聖女様が、仕方ないと言った感じで口を挟む。
「とにかく、その大賢者様に会いに行くのに、人手は多い方がいいのでしょうか」
「お、おお、途中の森は暗くてモンスターが多い」
ベテランのおっさんが、逃げるように聖女様の問いに答える。
「で、あなたの娘さんは冒険者になる経験を積むために無償でいいから付いてきたいということですね」
「はい、よろしくお願いします」
獣人娘がぺこりと俺たちに頭を下げる。
「だ、そうですが、どうします?」
聖女様は俺を見た。すべての決断を俺に任せるということらしい。
「ま、いいんじゃないか、付いてきたいのならついて来ても」
俺は肩をすくめた。俺たちが新米だった頃も同じように、とにかく、先輩の冒険者について行って色々覚えたし、そう言う役が回ってきたと思った。

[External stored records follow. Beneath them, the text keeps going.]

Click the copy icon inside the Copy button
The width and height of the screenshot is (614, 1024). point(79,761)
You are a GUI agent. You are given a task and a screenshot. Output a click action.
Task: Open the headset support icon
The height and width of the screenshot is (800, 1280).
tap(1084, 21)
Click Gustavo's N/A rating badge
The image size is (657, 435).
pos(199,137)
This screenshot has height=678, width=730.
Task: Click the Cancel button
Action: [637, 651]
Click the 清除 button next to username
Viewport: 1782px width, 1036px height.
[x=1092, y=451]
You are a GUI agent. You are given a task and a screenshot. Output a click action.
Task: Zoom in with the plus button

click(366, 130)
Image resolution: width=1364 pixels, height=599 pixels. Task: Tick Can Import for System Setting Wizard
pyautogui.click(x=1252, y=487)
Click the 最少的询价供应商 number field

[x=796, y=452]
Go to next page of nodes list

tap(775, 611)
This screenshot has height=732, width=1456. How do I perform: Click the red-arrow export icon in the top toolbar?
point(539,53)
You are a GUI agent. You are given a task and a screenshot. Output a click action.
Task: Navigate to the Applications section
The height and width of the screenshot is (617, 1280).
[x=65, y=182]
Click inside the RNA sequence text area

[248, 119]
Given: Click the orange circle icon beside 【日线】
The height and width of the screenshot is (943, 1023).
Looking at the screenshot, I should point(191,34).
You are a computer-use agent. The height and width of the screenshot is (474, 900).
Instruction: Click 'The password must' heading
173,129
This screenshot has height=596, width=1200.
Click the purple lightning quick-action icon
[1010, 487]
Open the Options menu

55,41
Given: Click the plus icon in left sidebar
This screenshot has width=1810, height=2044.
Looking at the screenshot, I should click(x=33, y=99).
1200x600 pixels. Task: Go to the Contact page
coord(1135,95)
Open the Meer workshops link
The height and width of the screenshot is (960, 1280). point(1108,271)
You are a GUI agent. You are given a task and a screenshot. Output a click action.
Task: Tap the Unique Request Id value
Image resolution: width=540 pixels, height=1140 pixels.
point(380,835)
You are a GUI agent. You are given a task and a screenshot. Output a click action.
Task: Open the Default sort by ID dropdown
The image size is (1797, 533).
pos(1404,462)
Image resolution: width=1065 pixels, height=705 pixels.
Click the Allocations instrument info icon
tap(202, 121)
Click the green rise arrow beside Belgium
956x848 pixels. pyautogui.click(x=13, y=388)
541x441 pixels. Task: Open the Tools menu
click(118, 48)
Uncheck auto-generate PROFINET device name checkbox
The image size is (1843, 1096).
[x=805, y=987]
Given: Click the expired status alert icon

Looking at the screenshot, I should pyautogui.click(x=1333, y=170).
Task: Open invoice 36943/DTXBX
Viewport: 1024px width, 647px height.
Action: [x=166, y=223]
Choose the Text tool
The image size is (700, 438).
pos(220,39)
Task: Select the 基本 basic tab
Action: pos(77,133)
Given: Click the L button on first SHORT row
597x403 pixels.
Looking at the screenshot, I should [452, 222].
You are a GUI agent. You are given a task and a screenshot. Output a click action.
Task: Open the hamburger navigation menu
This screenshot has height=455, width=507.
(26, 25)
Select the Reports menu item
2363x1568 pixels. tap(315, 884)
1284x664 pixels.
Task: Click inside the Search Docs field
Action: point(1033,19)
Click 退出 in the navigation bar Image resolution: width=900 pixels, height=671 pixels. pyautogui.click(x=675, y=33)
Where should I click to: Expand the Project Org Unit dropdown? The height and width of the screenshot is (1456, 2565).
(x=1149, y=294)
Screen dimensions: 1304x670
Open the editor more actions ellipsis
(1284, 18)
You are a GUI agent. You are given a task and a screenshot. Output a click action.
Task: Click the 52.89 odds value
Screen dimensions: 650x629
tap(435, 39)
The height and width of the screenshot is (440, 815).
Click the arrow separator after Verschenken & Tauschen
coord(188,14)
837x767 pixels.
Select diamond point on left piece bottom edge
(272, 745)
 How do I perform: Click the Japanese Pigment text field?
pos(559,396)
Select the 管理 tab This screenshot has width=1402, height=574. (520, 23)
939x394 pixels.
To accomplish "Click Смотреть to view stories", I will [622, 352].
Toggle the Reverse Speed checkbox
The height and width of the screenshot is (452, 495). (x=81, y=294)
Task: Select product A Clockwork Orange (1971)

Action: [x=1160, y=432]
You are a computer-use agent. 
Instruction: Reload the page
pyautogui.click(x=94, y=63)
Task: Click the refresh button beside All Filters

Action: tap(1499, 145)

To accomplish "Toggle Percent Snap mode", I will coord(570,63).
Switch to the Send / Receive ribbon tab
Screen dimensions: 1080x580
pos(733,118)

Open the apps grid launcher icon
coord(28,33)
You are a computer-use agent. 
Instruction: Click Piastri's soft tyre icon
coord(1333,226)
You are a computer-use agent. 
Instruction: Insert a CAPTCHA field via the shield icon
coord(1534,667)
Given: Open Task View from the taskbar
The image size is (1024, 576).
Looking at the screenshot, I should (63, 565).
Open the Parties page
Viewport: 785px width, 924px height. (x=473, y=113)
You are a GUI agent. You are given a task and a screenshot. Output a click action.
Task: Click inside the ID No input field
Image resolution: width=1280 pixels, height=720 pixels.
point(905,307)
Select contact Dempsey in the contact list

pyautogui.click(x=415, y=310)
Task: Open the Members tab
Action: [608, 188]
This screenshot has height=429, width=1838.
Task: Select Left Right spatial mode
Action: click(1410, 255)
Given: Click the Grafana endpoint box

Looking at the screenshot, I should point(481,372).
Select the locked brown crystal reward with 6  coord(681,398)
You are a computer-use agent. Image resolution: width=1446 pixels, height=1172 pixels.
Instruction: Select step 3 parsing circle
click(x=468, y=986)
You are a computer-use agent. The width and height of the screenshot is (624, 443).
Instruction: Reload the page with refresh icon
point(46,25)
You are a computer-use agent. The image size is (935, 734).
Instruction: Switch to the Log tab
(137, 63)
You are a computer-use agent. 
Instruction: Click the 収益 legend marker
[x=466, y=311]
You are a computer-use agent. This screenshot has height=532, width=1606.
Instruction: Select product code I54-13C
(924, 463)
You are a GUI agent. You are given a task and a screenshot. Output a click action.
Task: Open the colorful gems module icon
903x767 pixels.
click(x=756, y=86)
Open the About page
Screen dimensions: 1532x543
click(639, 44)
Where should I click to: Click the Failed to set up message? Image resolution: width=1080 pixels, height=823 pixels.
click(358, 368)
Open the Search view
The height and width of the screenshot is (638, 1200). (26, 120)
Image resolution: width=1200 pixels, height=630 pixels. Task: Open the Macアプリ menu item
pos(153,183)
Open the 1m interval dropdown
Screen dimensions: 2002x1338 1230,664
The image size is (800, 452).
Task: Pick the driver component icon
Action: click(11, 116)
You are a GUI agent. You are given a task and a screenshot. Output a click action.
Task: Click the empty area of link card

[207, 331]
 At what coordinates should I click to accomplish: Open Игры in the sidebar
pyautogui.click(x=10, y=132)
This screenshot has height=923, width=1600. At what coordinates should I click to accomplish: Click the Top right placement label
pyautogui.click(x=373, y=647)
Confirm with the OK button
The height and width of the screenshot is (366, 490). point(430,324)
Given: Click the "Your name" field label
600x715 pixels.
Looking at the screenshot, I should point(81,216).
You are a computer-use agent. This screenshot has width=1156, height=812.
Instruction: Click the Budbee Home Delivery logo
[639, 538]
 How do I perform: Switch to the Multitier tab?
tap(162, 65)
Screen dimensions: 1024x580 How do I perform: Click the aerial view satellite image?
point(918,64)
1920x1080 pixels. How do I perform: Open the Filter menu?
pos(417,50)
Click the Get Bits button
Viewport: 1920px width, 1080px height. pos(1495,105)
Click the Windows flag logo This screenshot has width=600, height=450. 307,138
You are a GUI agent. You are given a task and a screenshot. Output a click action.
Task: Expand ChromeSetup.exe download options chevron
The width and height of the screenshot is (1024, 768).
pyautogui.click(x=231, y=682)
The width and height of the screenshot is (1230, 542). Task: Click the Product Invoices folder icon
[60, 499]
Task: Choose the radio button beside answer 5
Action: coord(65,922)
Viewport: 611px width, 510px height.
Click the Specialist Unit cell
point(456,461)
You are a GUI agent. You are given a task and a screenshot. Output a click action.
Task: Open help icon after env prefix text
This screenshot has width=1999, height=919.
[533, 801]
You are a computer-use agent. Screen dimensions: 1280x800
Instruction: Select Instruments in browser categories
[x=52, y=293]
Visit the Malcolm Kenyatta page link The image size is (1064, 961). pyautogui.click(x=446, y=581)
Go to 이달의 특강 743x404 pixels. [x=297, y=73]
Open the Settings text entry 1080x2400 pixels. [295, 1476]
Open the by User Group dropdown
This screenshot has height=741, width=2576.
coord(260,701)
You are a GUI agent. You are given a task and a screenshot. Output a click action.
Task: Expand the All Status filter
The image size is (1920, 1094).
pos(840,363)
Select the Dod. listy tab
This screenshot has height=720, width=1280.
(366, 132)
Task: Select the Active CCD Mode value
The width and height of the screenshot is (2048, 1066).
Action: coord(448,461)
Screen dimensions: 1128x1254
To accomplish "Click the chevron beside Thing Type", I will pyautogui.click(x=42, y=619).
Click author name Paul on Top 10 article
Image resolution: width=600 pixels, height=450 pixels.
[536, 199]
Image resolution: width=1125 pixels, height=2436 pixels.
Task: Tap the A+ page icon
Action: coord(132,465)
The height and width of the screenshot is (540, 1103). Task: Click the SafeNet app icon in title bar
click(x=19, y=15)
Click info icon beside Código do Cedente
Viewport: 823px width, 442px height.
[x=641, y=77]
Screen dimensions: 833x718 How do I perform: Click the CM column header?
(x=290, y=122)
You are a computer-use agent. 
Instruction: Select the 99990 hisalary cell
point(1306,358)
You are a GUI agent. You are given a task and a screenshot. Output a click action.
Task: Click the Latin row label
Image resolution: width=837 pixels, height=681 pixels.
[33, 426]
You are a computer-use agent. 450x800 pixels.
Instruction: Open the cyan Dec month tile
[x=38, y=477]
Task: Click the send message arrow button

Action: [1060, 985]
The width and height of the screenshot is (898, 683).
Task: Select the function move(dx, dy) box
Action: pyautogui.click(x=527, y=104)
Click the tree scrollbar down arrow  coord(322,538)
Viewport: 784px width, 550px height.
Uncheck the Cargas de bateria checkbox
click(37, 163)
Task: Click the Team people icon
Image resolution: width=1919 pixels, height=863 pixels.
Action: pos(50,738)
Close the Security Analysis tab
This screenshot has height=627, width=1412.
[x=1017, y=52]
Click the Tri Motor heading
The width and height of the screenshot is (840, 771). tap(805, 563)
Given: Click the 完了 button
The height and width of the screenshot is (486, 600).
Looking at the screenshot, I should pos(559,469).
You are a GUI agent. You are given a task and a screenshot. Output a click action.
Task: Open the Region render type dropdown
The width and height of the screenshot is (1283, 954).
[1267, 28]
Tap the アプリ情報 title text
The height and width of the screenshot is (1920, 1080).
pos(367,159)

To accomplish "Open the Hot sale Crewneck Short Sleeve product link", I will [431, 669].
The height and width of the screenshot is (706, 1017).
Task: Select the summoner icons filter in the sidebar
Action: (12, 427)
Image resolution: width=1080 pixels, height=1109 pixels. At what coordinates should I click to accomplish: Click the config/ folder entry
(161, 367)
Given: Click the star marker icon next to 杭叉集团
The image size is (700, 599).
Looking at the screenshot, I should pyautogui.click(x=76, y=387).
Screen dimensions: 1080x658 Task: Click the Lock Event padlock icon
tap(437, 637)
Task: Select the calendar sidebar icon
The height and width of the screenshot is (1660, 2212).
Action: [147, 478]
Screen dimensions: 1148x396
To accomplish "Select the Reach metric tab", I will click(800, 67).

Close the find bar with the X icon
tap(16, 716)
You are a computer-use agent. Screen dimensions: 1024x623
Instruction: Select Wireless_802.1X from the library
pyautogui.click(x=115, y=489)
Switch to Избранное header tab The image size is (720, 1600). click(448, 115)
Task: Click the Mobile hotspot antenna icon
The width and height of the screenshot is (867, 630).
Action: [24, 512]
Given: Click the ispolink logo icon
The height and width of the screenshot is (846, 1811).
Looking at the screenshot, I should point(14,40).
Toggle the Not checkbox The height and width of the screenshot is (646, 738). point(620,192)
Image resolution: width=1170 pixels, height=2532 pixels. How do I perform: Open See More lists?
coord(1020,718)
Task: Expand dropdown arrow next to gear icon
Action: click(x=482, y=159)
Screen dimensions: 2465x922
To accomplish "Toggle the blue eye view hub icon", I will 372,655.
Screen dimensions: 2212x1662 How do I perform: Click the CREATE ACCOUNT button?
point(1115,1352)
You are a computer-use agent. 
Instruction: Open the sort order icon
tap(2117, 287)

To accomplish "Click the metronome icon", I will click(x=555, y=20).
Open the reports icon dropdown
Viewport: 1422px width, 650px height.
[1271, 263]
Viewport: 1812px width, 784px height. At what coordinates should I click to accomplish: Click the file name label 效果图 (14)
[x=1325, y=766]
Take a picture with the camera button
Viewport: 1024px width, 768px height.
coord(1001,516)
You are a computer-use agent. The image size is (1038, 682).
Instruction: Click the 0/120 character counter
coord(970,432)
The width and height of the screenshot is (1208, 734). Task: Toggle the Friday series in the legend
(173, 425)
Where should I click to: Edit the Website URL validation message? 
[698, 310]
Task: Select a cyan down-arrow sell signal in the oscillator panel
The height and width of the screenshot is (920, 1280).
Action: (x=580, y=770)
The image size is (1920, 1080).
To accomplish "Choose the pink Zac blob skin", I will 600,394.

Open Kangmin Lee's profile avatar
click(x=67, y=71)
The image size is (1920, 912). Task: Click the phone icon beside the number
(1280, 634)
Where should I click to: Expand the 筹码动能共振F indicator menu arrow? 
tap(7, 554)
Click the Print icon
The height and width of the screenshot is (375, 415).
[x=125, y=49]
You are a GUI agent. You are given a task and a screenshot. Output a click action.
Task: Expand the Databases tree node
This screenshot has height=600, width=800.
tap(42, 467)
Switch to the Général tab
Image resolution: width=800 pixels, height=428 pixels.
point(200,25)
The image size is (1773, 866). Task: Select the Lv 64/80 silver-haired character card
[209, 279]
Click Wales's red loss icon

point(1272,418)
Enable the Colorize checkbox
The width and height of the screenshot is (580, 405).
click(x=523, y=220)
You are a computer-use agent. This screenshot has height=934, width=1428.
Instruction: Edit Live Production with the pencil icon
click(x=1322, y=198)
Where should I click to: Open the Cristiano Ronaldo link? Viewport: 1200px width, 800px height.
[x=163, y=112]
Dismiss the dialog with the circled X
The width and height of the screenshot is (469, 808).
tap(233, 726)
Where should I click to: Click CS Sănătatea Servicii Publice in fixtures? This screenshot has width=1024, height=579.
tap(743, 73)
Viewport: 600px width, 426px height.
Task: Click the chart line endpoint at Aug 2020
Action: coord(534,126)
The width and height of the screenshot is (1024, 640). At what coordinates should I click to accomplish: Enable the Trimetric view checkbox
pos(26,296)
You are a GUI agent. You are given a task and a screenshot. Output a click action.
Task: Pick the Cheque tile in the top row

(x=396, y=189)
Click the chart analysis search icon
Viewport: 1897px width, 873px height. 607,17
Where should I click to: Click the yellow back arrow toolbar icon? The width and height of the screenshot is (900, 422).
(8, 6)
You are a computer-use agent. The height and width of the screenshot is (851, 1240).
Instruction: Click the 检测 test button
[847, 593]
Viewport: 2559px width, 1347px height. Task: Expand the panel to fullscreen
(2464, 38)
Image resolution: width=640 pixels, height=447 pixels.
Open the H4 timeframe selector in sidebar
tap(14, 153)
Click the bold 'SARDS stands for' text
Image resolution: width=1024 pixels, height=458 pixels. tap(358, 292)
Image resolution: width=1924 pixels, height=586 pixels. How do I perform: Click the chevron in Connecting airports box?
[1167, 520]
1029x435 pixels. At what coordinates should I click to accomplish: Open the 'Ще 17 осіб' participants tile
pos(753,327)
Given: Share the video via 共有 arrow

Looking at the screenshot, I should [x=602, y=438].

「そうね、ま、夜の相手なんて馬鹿なこと言わなければ、ついてきてもいいじゃない」
女剣士も俺と同じ気持ちなのか、承諾した。
「おい、おい・・・」
ぐいとおっさんが俺に顔を近づけた。
「娘に怪我させたら、ただじゃすまないからな」
「いい加減にしろよ、オヤジ」
獣人娘がおっさんを威嚇する。
「だが、弱いモンスターでも舐めていたら痛い目に会うこともある」
「分かってるよ、オヤジ。いつまで、よちよち歩きの赤ん坊扱いするんだよ」
娘さんは不愉快そうにおっさんを睨んでいた。
俺に絡んだ男たちがいなくなり、獣人娘の同行が決まると、おっさん以外の知り合いの冒険者が近づいてきて俺の触手について根掘り葉掘り聞かれた。
俺の腕の触手の話題は、酒の肴には最高だったろう。
頭が痛くならないようにあの戦いを解説するのは面倒だったが、あの捕まった親子が派手に暴れたので注意がそれたと、俺の相棒のあられもない姿のことは思い出さないように話した。気が付けば、俺を励ます会みたいにギルドの冒険者たちが集まり、わいわい騒いでいた。
で、その間に女剣士と聖女様が旅費となる触手王の報奨金を受け取って獣人娘とともに旅に必要な買い出しに出かけて、出発は、翌日と決まった。